# Provided data start

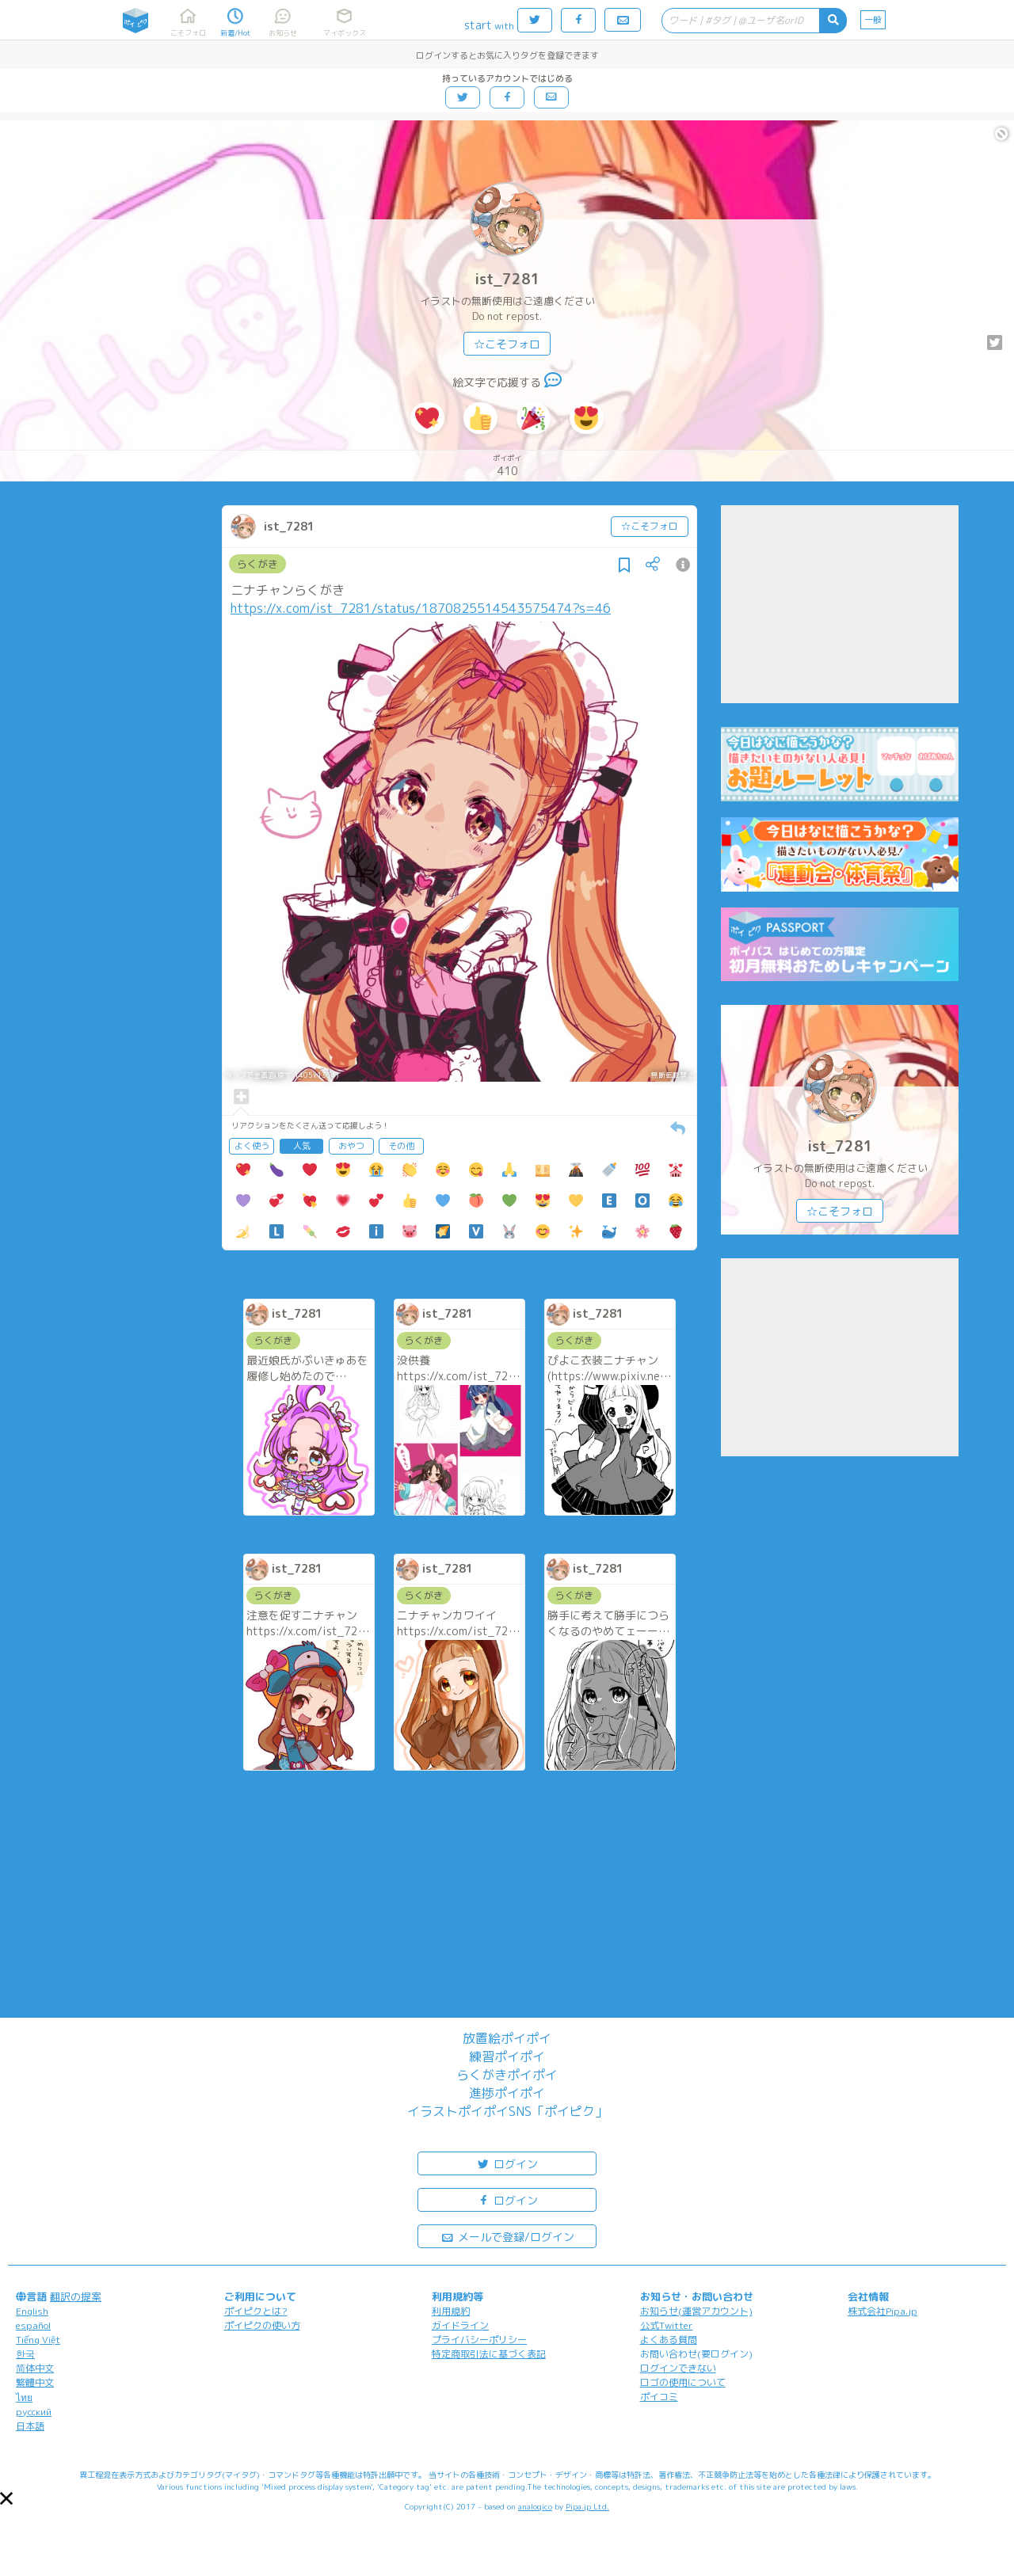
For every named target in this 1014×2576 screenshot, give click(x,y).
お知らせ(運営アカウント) (696, 2311)
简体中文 (35, 2368)
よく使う (251, 1146)
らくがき (257, 564)
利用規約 (451, 2311)
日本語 (30, 2426)
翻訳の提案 (75, 2296)
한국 (25, 2354)
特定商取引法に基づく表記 (489, 2354)
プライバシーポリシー (479, 2339)
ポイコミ (659, 2396)
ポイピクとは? (256, 2311)
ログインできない (678, 2368)
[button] (6, 2498)
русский (33, 2411)
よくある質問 (668, 2339)
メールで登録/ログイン (507, 2236)
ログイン (507, 2163)
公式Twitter (666, 2325)
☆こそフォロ (507, 344)
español (33, 2325)
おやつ (351, 1146)
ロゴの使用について (683, 2382)
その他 (401, 1146)
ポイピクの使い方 (262, 2325)
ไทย (24, 2397)
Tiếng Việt (38, 2339)
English (32, 2311)
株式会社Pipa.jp (882, 2311)
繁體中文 (35, 2382)
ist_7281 (507, 279)
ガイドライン (460, 2325)
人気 (302, 1146)
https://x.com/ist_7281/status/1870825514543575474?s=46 (421, 608)
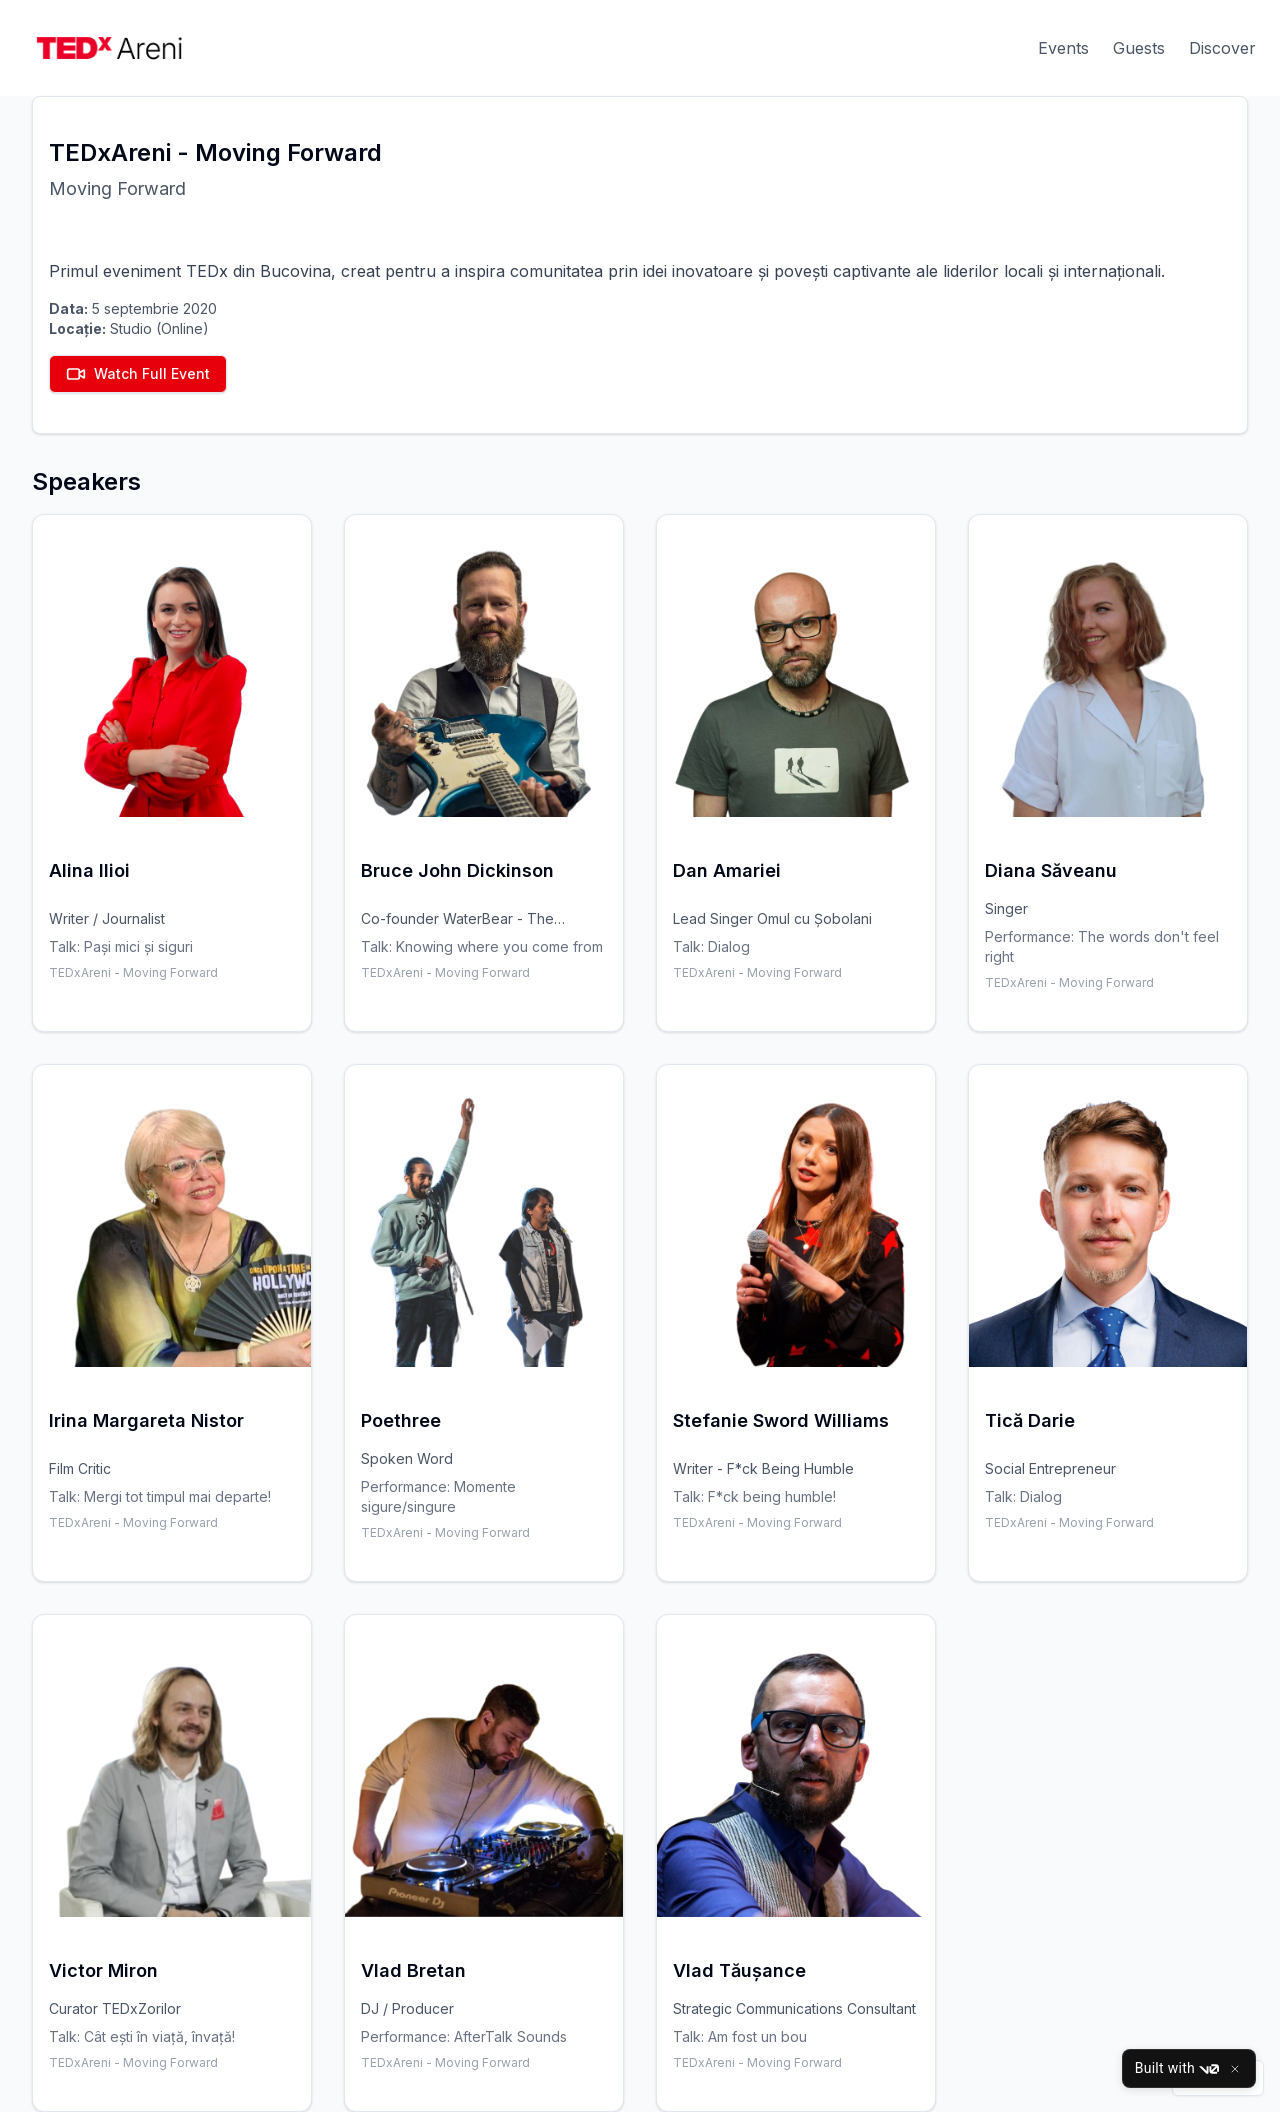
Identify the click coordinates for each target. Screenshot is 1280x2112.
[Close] (1235, 2069)
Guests (1139, 48)
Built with (1177, 2069)
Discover (1222, 48)
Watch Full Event (138, 374)
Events (1063, 48)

# Provided data end

◆ Aim ◆
Lay out every line of all the items above as a Markdown table with the columns Row and Line, skipping blank lines. Leave the pictures out.

◆ Final result ◆
| Row | Line |
|---|---|
| 1 | For every named target in this 1014×2576 screenshot, give click(x,y). |
| 2 | お知らせ(運営アカウント) (696, 2311) |
| 3 | 简体中文 (35, 2368) |
| 4 | よく使う (251, 1146) |
| 5 | らくがき (257, 564) |
| 6 | 利用規約 (451, 2311) |
| 7 | 日本語 (30, 2426) |
| 8 | 翻訳の提案 (75, 2296) |
| 9 | 한국 (25, 2354) |
| 10 | 特定商取引法に基づく表記 (489, 2354) |
| 11 | プライバシーポリシー (479, 2339) |
| 12 | ポイコミ (659, 2396) |
| 13 | ポイピクとは? (256, 2311) |
| 14 | ログインできない (678, 2368) |
| 15 | [button] (6, 2498) |
| 16 | русский (33, 2411) |
| 17 | よくある質問 (668, 2339) |
| 18 | メールで登録/ログイン (507, 2236) |
| 19 | ログイン (507, 2163) |
| 20 | 公式Twitter (666, 2325) |
| 21 | ☆こそフォロ (507, 344) |
| 22 | español (33, 2325) |
| 23 | おやつ (351, 1146) |
| 24 | ロゴの使用について (683, 2382) |
| 25 | その他 (401, 1146) |
| 26 | ポイピクの使い方 (262, 2325) |
| 27 | ไทย (24, 2397) |
| 28 | Tiếng Việt (38, 2339) |
| 29 | English (32, 2311) |
| 30 | 株式会社Pipa.jp (882, 2311) |
| 31 | 繁體中文 (35, 2382) |
| 32 | ist_7281 (507, 279) |
| 33 | ガイドライン (460, 2325) |
| 34 | 人気 (302, 1146) |
| 35 | https://x.com/ist_7281/status/1870825514543575474?s=46 (421, 608) |
| 36 | Identify the click coordinates for each target. Screenshot is 1280x2112. |
| 37 | [Close] (1235, 2069) |
| 38 | Guests (1139, 48) |
| 39 | Built with (1177, 2069) |
| 40 | Discover (1222, 48) |
| 41 | Watch Full Event (138, 374) |
| 42 | Events (1063, 48) |